With respect to the Staffs comment about disclosure regarding each of the disclosed matters for which we have determined that the likelihood of incurring losses is at least reasonably possible, we confirm that in future filings we will either:
disclose the amount or range of reasonably possible losses in excess of any amounts accrued;
indicate that the amount or range of reasonably possible losses in excess of any amounts accrued is not material to our financial statements; or
indicate that the amount or range of losses cannot be estimated.
Set forth below, for illustrative purposes only, is sample revised disclosure based on our most recently filed Annual Report on Form 10-K.
As a global company serving consumers in more than 200 countries and territories, the Company is routinely subject to a wide range of legal proceedings. These include disputes relating to intellectual property, contracts, product liability, advertising, foreign exchange controls, antitrust and trade regulation, as well as labor and employment, environmental and tax matters.

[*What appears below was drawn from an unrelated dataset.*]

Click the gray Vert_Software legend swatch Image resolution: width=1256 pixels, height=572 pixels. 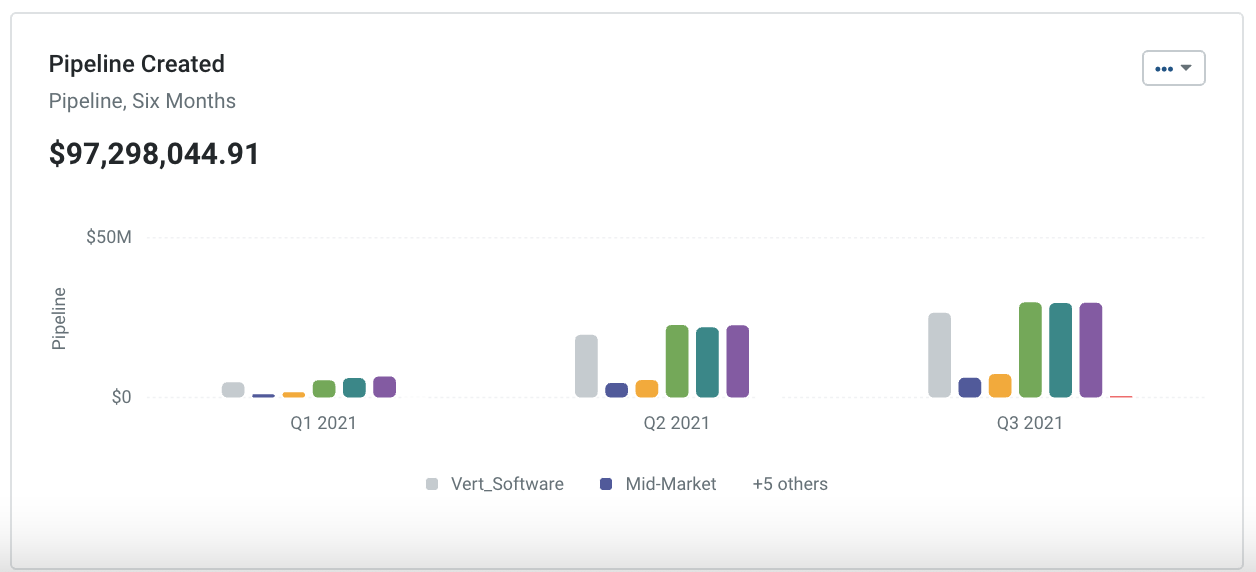tap(432, 484)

Management proactively reviews and monitors the Companys exposure to, and the impact of, environmental matters. The Company is party to various environmental matters and, as such, may be responsible for all or a portion of the cleanup, restoration and post-closure monitoring of several sites.
As a matter of course, the Company is regularly audited by the IRS and other tax authorities around the world in countries where it conducts business. In this regard, the IRS has completed its examination of the Companys federal income tax returns through 2005. The amount of additional tax involved as a result of the assessments arising from IRS examination did not have a material impact on the financial position, results of operations or cash flows of the Company. Estimated incremental tax payments related to potential disallowances for subsequent periods are not expected to be material.
The Company establishes accruals for loss contingencies when it has determined that a loss is probable and that the amount of loss, or range of loss, can be reasonably estimated. Any such accruals are adjusted thereafter as appropriate to reflect changes in circumstances.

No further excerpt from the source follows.